Pioneering writings—of Philip Bromberg, Steven Mitchell, Thomas Ogden, Christopher Bollas and others—bring a reconceptualization of Self to the forefront. A revolution in theory of mind conceives of the Self as a constellation of inner self-states. Each self-state, or sub-identity, carries its own individuality, character and purpose. The therapist’s goal is not to unify the parts but to help the client harmonize them. Note: this view involving a multiplicity of selves describes normal development and should not be conflated with Multiple Personality Disorder, a pathological condition.

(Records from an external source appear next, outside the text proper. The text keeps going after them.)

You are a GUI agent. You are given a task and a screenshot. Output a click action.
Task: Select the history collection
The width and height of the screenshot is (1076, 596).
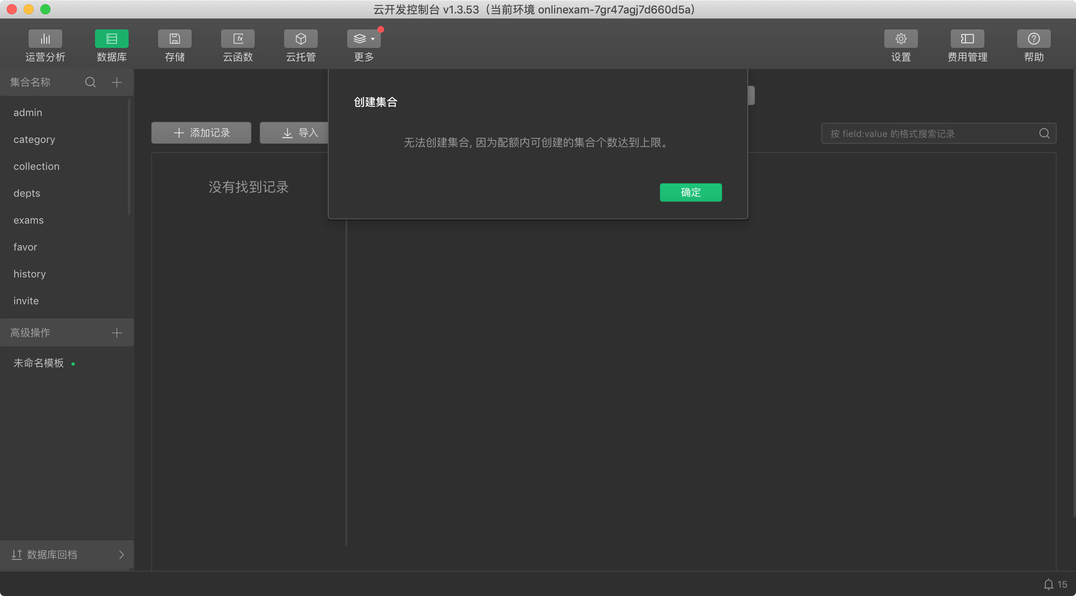29,274
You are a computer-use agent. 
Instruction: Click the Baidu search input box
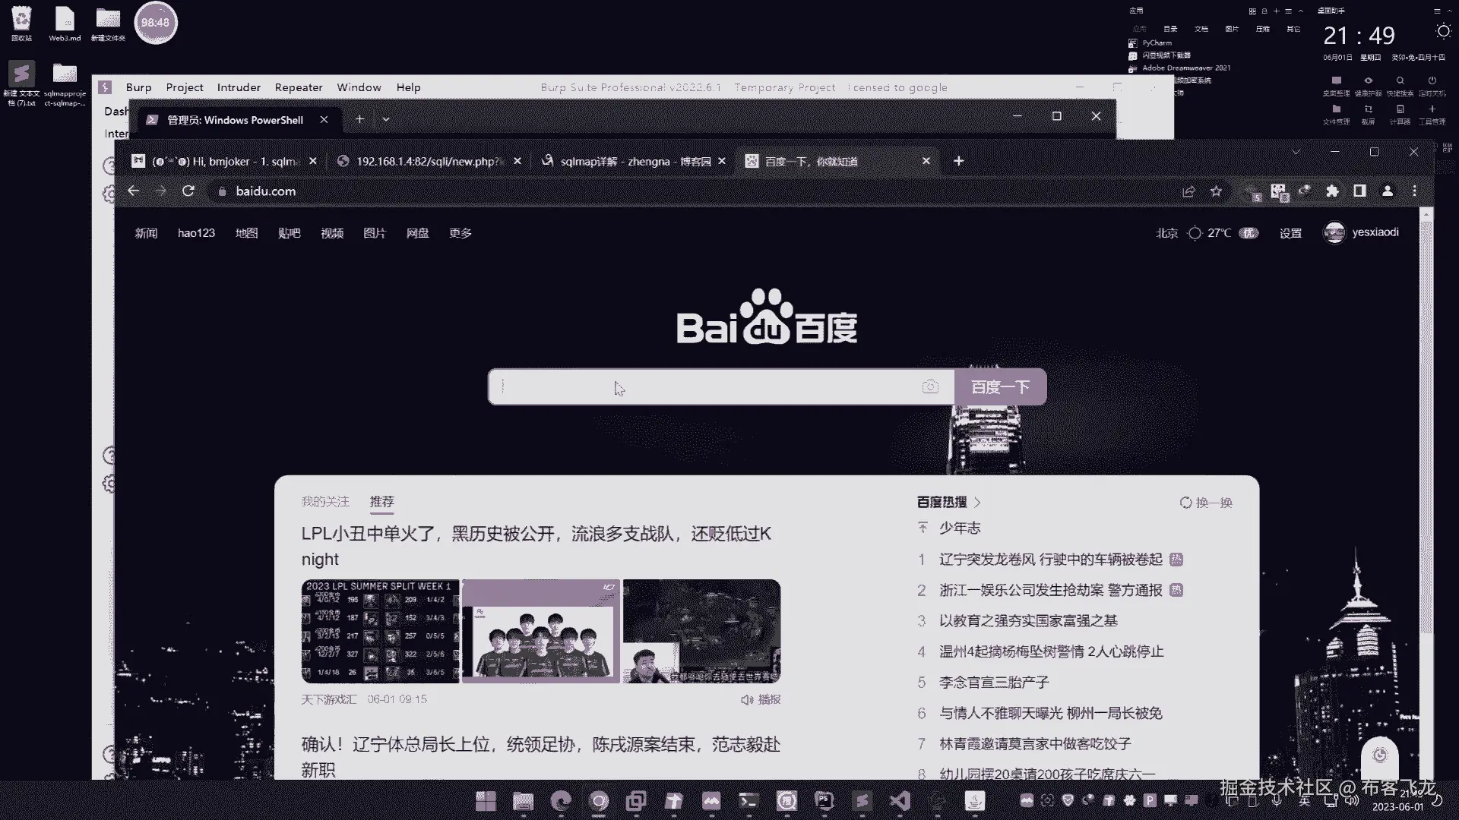(707, 387)
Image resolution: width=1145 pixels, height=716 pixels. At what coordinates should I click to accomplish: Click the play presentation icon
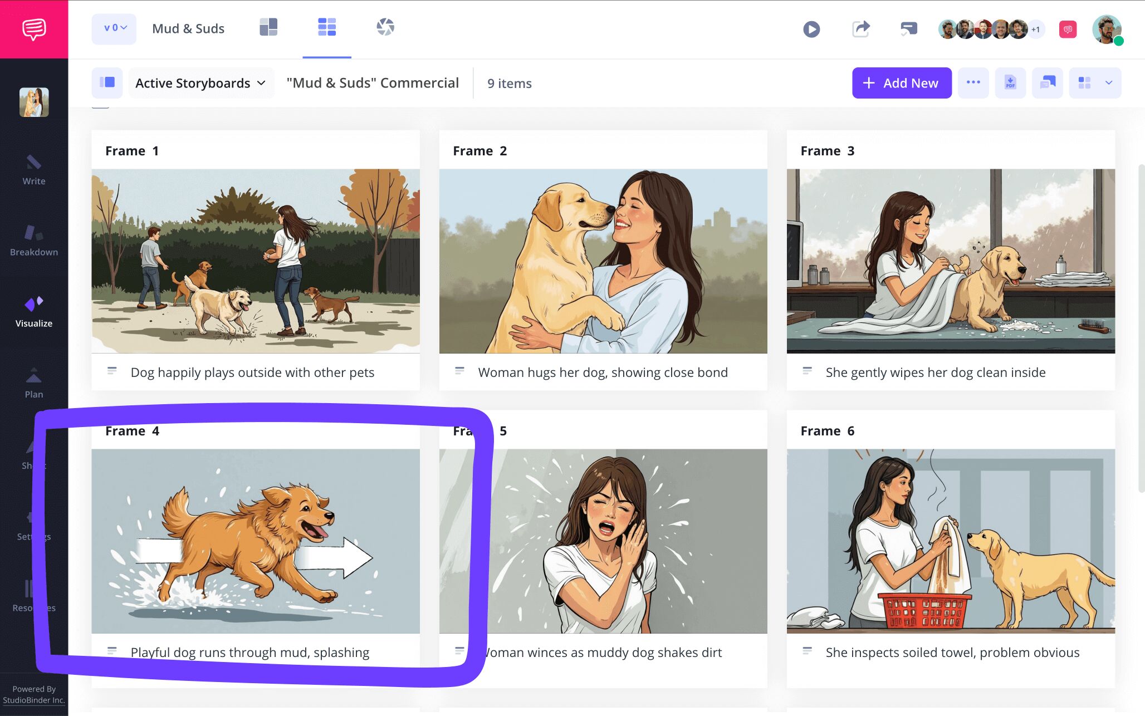click(x=811, y=29)
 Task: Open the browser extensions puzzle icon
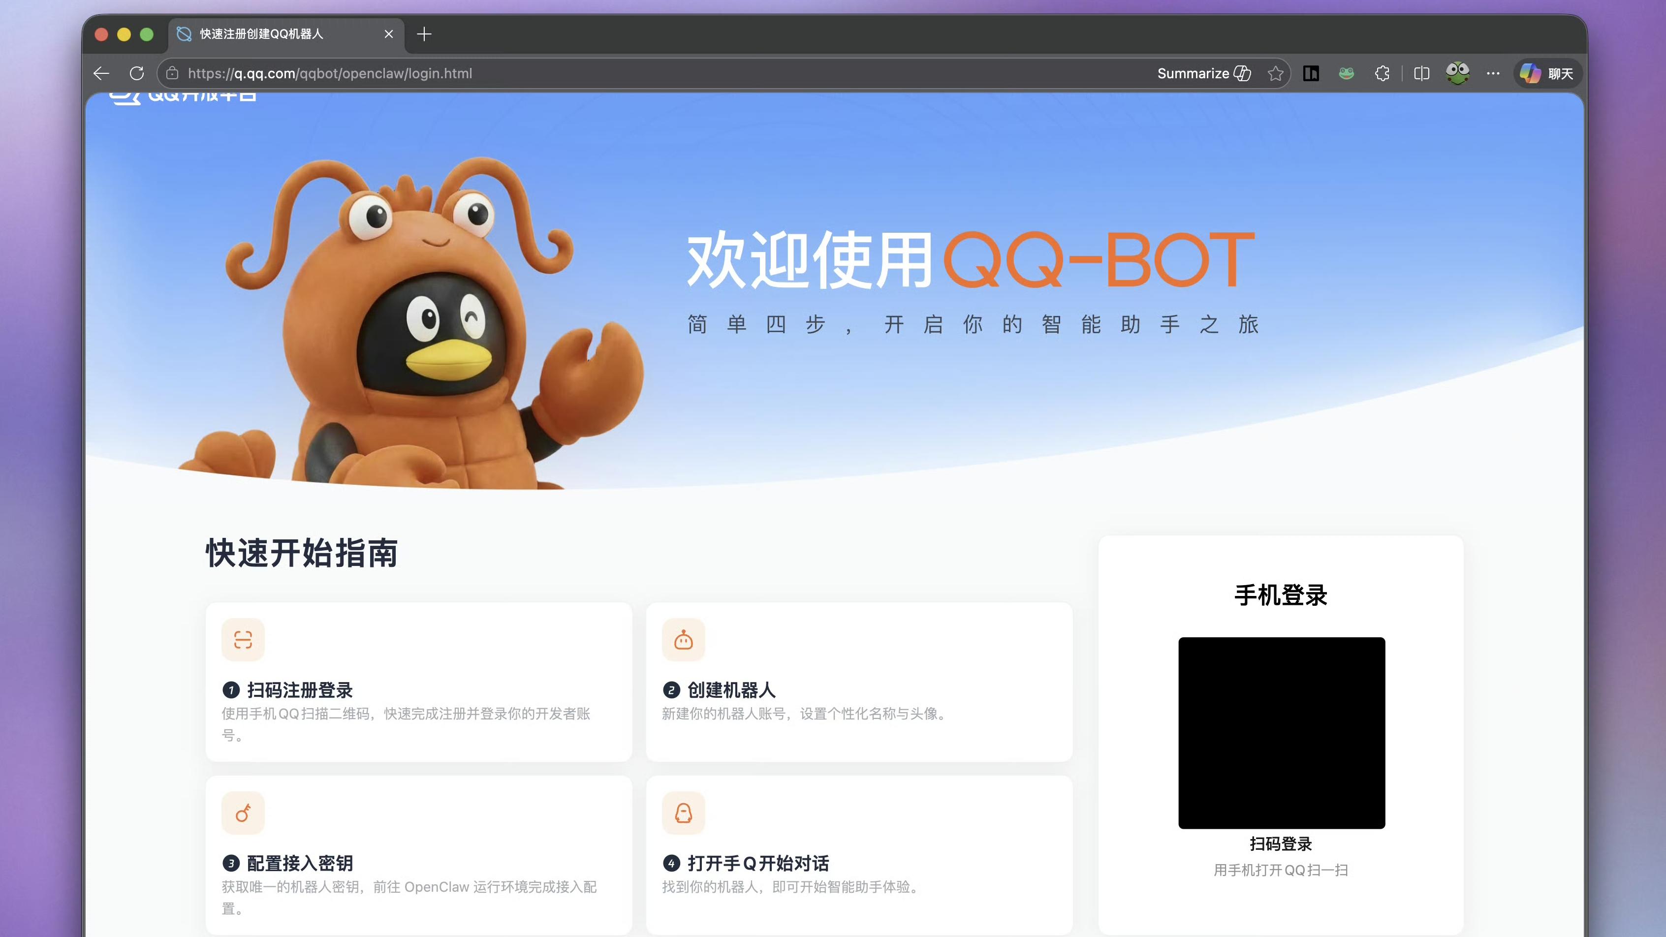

Cognitive and behavioral techniques have earned their place in the pantheon of effective psychotherapeutic theory and practice. A preponderance of neural pathways—neural pathways being unidirectional—originate in the limbic system, the emotional center of the brain, and deliver messages to the cortex, often associated with cognition. Clearly the emotional center has enormous influence on the ‘upper’ region, the cortex. Given that the limbic system is thought to have evolved approximately 500 million years ago and the cortex only 5 million years ago, this makes sense. Research findings indicate that decision-making, planning, as well as meta-cognition—thinking about thinking, thinking about feeling—are not only under pervasive influence of emotion; but that emotion effectively trumps cognition as the pathway to psychological healing. The felt-sense, the incipient wisdom of the body, outweighs the cognitive realm as a portal to restoring health. And this sea change in perspective, once again, is spearheaded through clinical applications innovated from within the trauma field.